* **Page excerpt**:
┄┄┄┄┄┄┄┄┄┄

Under the Brazilian government's agro-energy plan of 2005, soybean and sugar cane cultivation areas must expand to 200 million hectares by 2030. That would mean deforestation will continue.
"The Brazilian government simply ignores the fact that there is no ecologically sustainable way of growing monocultures, whether they are sugar cane or soybean," Adairo told IPS.
The agro fuels boom is not on the agenda of the Bonn conference although deforestation, a consequence of the former, is. Deforestation is in turn a leading cause of a higher concentration of greenhouse gases, and thus of global warming and climate change.
At the end of the chain of cause and effect, climate change is decimating global biodiversity. According to UN figures, some 150 species of fauna and flora disappear every day, victims of global warming.
"The destruction of forests and the consequent erosion of biodiversity severely impacts millions of forest-dependent people. But it also affects global food security and accelerates climate change," Belmond Tchoumba, co-coordinator of the forest and biodiversity programme of Friends of the Earth International told IPS.

┄┄┄┄┄┄┄┄┄┄

* **Records provided**:
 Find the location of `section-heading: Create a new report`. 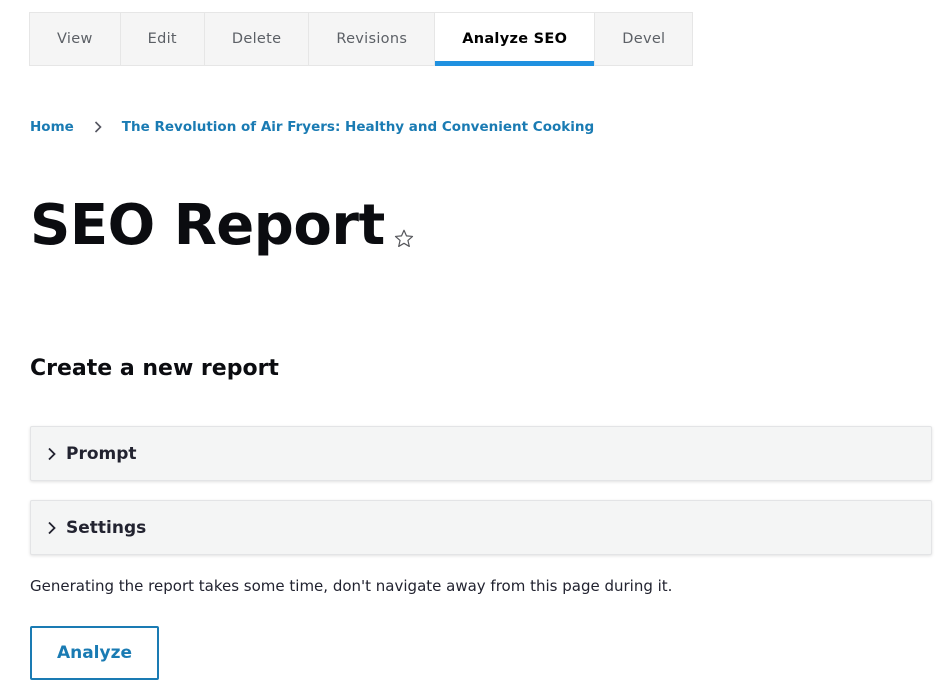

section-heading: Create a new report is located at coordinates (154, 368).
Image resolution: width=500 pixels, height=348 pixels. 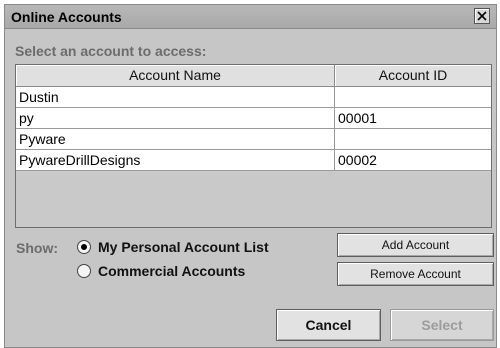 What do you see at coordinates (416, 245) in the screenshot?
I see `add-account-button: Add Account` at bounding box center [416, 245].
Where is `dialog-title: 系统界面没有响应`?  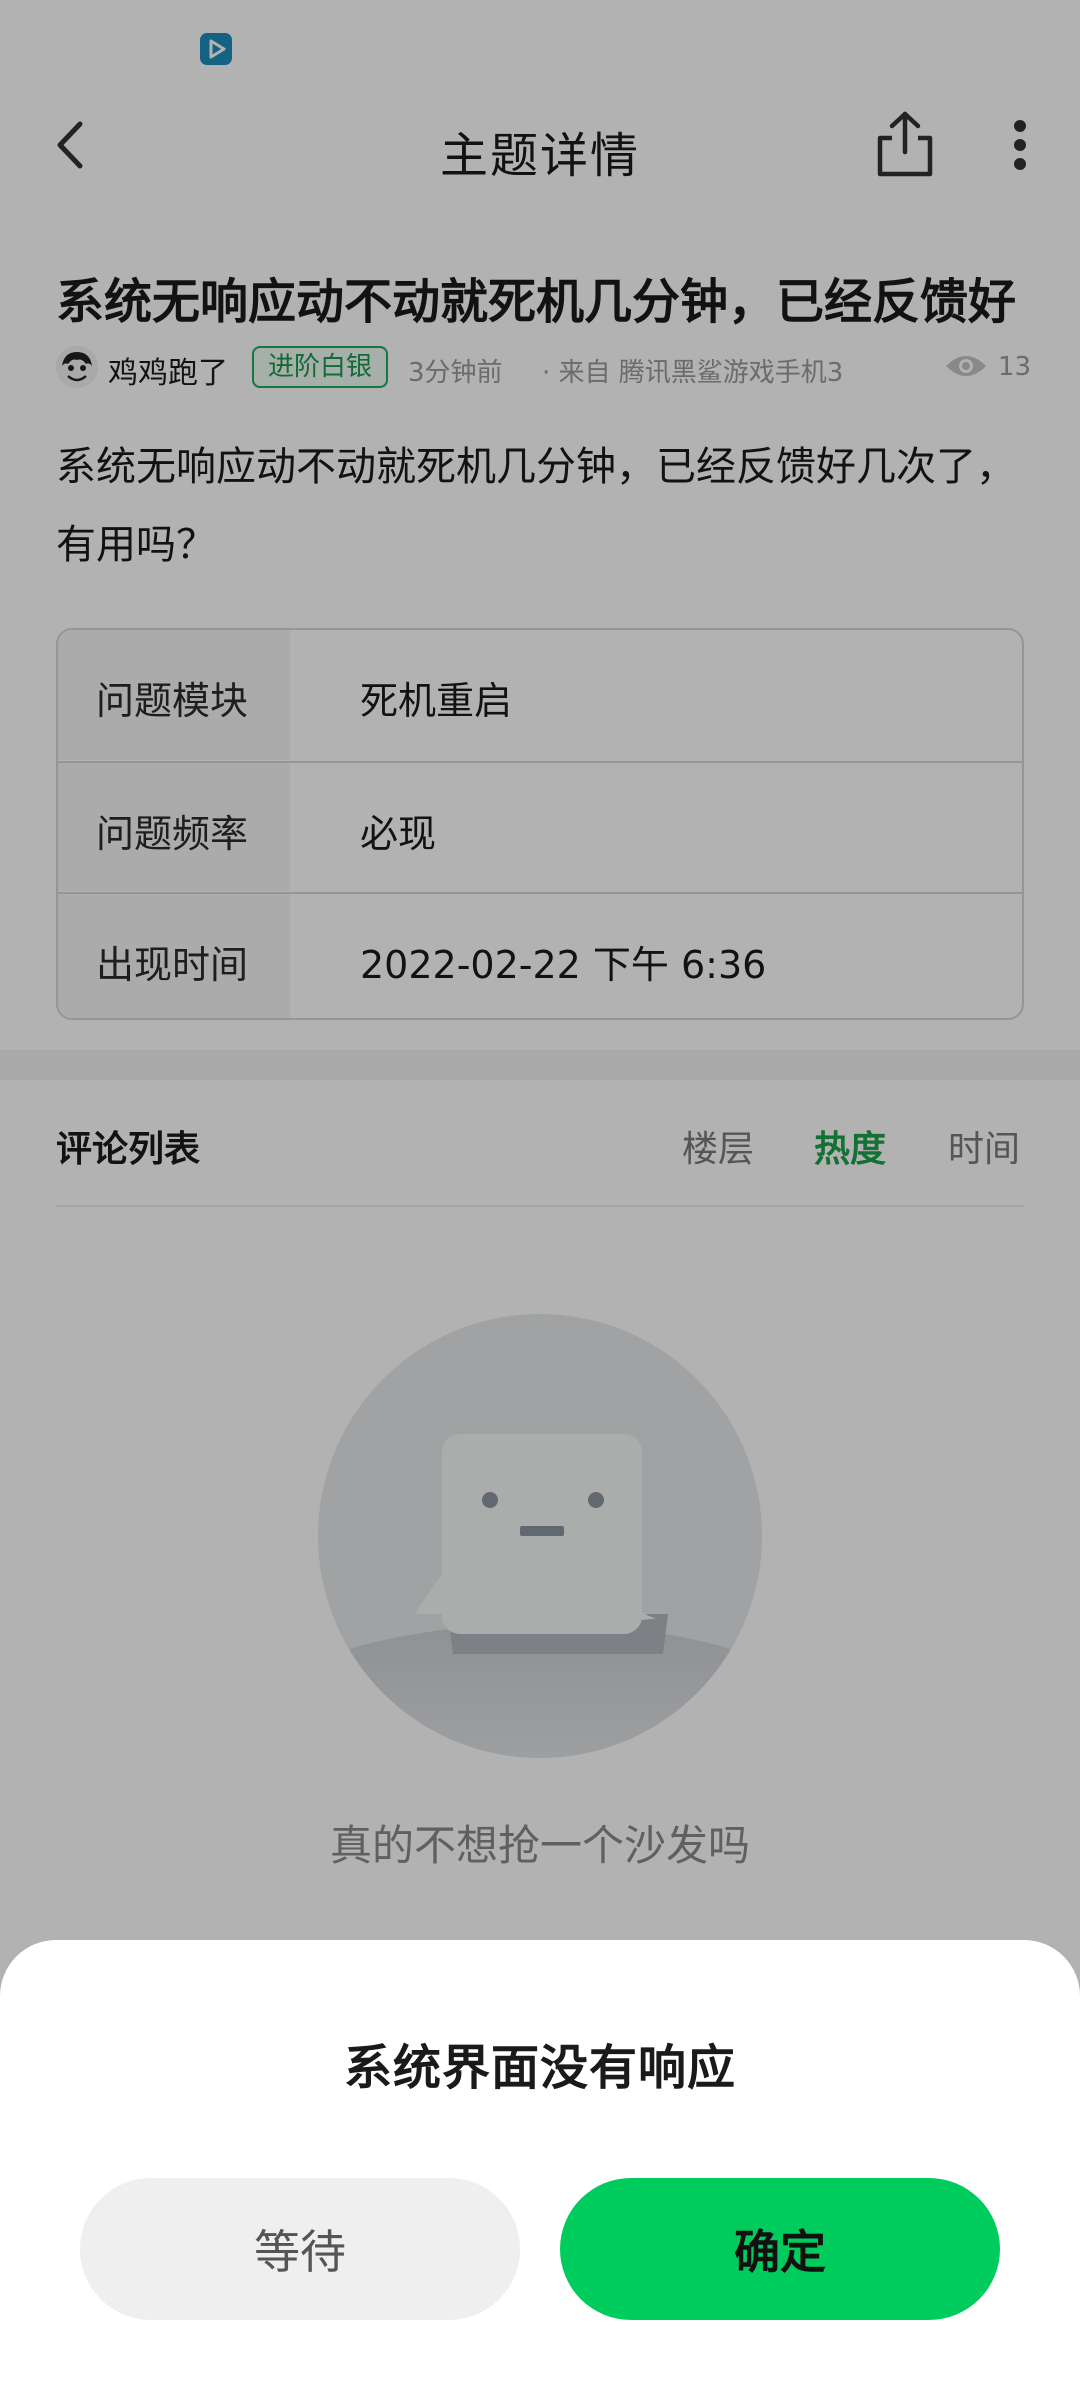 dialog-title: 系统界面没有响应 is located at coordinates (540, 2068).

┄┄┄┄┄┄┄┄┄┄

* **Task item**: Continue the excerpt on Brazil's agro-fuel expansion and deforestation from where it ends.

* **Reply**:
The world's leading countries in deforestation are Brazil and Indonesia. Both are also leading producers of inputs for agro-fuels. Palm oil plantations for agro-diesel are the primary cause of forest loss in Indonesia.
Numerous estimates predict that by 2020, Indonesia's oil-palm plantations will triple in size to 16.5 million hectares -- an area the size of England and Wales, resulting in a loss of 98 percent of forest cover.
Neighbouring Malaysia, the world's largest producer of palm oil, has already lost 87 percent of its tropical forests, and continues deforesting at a rate of seven percent a year.
Several environmentalists have urged the UN conference on biodiversity to take immediate action to take decisions to stop deforestation of prime forests and to stop the trade of illegally derived forest products.